EClark1894 opened this issue on Mar 14, 2014 · 241 posts
AmbientShade posted Tue, 18 March 2014 at 8:18 PM
It's important to get a figure's posture and proportions right and try to keep them as balanced as possible so that the the modeling process is less of a chore and less prone for making mistakes. Different features can be difficult to model accurately if the center of balance is too far off from what a real human would have in the same pose.

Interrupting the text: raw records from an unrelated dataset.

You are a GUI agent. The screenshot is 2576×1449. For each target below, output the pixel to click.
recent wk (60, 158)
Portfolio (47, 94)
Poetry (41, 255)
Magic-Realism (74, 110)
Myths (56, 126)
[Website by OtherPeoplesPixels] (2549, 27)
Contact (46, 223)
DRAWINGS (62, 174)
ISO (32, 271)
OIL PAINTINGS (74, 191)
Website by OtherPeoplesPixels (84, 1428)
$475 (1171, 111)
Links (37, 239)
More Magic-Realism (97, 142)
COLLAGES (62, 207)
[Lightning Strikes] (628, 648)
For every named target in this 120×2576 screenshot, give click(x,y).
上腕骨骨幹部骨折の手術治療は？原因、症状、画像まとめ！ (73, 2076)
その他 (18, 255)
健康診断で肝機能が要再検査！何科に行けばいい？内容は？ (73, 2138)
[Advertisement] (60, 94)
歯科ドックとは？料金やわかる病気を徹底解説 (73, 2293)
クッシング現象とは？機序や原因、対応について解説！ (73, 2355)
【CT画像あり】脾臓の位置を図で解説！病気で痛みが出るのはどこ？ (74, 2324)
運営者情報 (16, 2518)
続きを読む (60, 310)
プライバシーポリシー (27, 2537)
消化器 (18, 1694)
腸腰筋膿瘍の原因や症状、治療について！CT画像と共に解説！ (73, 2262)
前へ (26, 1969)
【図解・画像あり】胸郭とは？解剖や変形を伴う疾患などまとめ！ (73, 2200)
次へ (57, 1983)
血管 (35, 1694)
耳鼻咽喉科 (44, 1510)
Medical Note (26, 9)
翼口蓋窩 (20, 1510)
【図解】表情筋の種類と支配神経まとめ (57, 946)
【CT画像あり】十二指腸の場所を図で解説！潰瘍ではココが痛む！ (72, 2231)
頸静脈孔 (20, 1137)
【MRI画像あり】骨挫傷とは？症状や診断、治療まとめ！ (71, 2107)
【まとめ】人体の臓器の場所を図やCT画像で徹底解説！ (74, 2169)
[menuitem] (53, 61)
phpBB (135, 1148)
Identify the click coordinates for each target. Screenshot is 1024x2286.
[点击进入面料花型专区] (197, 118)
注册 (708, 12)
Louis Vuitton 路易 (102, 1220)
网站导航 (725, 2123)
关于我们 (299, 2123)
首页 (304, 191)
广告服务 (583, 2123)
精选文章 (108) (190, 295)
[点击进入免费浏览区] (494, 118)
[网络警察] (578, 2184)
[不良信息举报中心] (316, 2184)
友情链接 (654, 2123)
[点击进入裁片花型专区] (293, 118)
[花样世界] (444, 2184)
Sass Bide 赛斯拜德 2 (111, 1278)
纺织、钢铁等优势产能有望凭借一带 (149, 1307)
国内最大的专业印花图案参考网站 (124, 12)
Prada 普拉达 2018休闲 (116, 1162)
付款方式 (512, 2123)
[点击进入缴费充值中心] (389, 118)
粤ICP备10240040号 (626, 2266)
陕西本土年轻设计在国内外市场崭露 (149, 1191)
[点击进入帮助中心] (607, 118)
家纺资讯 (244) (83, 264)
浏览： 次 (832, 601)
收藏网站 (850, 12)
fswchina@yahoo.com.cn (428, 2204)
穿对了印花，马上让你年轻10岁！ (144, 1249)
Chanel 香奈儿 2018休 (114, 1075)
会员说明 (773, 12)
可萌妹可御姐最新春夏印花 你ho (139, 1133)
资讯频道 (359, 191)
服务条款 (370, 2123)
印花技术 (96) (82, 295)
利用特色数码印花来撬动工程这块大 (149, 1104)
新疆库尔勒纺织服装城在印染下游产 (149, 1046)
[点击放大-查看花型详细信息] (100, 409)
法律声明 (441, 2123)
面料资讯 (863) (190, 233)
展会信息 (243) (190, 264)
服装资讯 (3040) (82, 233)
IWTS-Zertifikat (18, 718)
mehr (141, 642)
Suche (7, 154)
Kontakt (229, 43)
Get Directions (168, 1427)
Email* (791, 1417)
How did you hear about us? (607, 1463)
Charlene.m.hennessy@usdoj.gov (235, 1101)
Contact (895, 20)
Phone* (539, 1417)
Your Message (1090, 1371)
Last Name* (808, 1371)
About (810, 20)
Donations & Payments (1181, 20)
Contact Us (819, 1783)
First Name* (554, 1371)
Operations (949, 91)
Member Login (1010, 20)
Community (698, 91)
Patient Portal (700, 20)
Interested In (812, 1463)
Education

It also creates problems in rigging, since the rig is being built based on the angles and twists of the geometry in its default shape. If you have to twist the thigh 15 or 30 degrees from its default position just to get it to align properly with the rest of the body the way a real human's thigh would align if s/he were standing in the same pose, then how well is the figure going to bend that knee or hip? And how off is the torso going to look in proportion, since thighs and knees and various other bits are used constantly to guage where the placement and proportions of other parts of the anatomy are going to be or should be.
I understand the bit about the T-pose being required in order for walk designer to work, but the rest of the posture shouldn't be affected by that. And if it is then walk designer needs to be redesigned so that the limits it places on figure modeling and rigging aren't keeping the figure from looking like an actual human.
Bad posture can throw off proportions and details through the whole figure, and it doesn't take a whole lot of change to make everything else a challenge and look just a bit or a lot strange.